Player: Mazzone, Leo

Card: 1990 CMC Richmond Braves #278

Position: Pitching Coach

Leo David Mazzone (born October 16, 1948) is a former pitcher in minor league baseball and pitching coach in Major League Baseball. He worked with the Atlanta Braves’ organization from 1979 to 2005 and was the pitching coach for the Baltimore Orioles from 2006 to 2007.

Although Leo was born in West Virginia, his family lived on the other side of the Potomac River’s north branch in Luke, Maryland. Growing up there, one of his friends was Sam Perlozzo of nearby Cumberland, Maryland, under whom he would eventually coach for the Baltimore Orioles. Mazzone was even the best man at Perlozzo’s wedding.

After a moderately successful MiLB pitching career, Leo joined the Braves system and a mentor: Johnny Sain, who took the green pitching coach under his wing. (Sain, after an 11-year career as a major-league pitcher, had become a successful and well-traveled pitching coach.)

Johnny was a little bit of a rebel,” Mazzone said, referring to the owner of 139 major-league wins for the Boston Braves, New York Yankees, and Kansas City Athletics. Sain was searching for a protégé to whom he could impart his baseball knowledge. Sain, who himself had four 20-win seasons, taught the finer points of his craft to nine men who also compiled 20-win seasons: Jim Kaat, Whitey Ford, Mudcat Grant, Denny McLain, Jim Bouton, Al Downing, Jim Perry, Wilbur Wood, and Stan Bahnsen. Leo willingly accepted Sain’s tutelage.

Both Mazzone and Sain understood that the art and science of pitching was changing. The days of the four-man starting rotation were relegated to the past. With five-man rotations, pitchers were throwing fewer innings and fewer times between starts. Leo was drawn to Sain’s revolutionary approach to the game. “He was ahead of his time,” Leo said, discussing his mentor’s unorthodox approach. “People were very critical. They feared his knowledge.”

Since then, Leo has earned a reputation as one of the best pitching coaches of the modern era, having molded Tom Glavine and John Smoltz into perennial All-stars. Greg Maddux also enjoyed his best seasons under him. During his time in Atlanta, Mazzone developed and coached some of the best pitching rotations in baseball history.

In 2005, ESPN ranked the 1998 (#1) and the 1993 (#4) Atlanta Braves pitching staffs as two of the Top 10 rotations of all time. This dominant pitching anchored the Braves’ run of 14 consecutive division titles (1991-2005), 5 National League pennants (1991-1992, 1995-1996, 1999) and the 1995 World Series championship. Between 1991 and 1998, three of his pitchers won a total of 6 Cy Young Awards, and Maddux, Glavine, and Smoltz have all been inducted into the National Baseball Hall of Fame. Over the years, a number of other pitchers joined the Braves and enjoyed some of their finest seasons under Mazzone only to regress after leaving.

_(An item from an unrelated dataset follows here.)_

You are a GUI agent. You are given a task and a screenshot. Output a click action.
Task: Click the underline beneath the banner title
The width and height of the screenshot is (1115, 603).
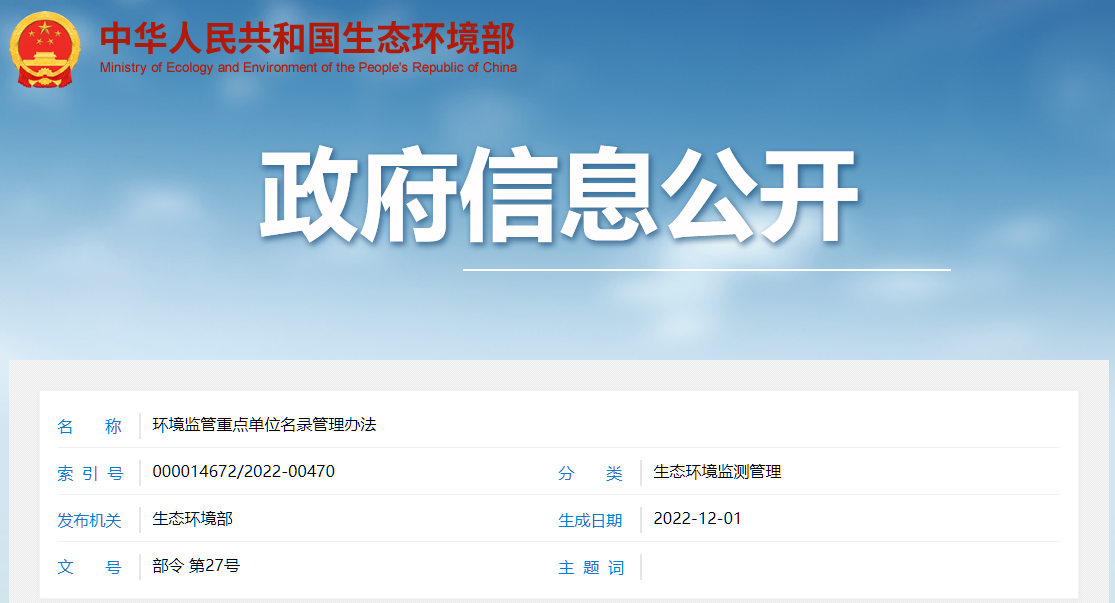click(x=705, y=268)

Mazzone’s “accidental trademark” is his rocking back and forth while sitting in the dugout. On television broadcasts of Braves games, the camera would often show him rocking back and forth during the game. Mazzone’s pitching philosophies state that pitchers should throw more between starts (two sessions instead of one) and be able to throw strikes on the low and outside corner of the strike zone. That term velocity has ruined baseball,” Leo has said. “When I coached, it wasn’t about how hard you threw the ball but where you located the ball.”

In his book “The Baseball Economist”, J.C. Bradbury titles a chapter, “How Good is Leo Mazzone?” Using statistical analysis, he analyzes whether Mazzone had a significant impact upon the pitchers that he coached. The sample is all pitchers who have pitched at least one year under Mazzone and one year under a different pitching coach. Bradbury found that Mazzone lowered the ERA of pitchers by an average of 0.64 points, and that after leaving Mazzone, pitchers’ ERA increased by an average of 0.78 points. Bradbury believes that such an impact is deserving of Hall of Fame consideration. ESPN.com lists him number one on the list of “Top 10 Assistant Coaches of All-Time”.

Since retiring, Mazzone has worked as a color commentator for Fox, and on August 30, 2016, Mazzone was named Special Advisor to the Furman University (Greenville, SC) Baseball Program. He was inducted in the Kinston Professional Baseball Hall of Fame in 1993.

(excerpted from SABR, BR Bullpen & Wikipedia)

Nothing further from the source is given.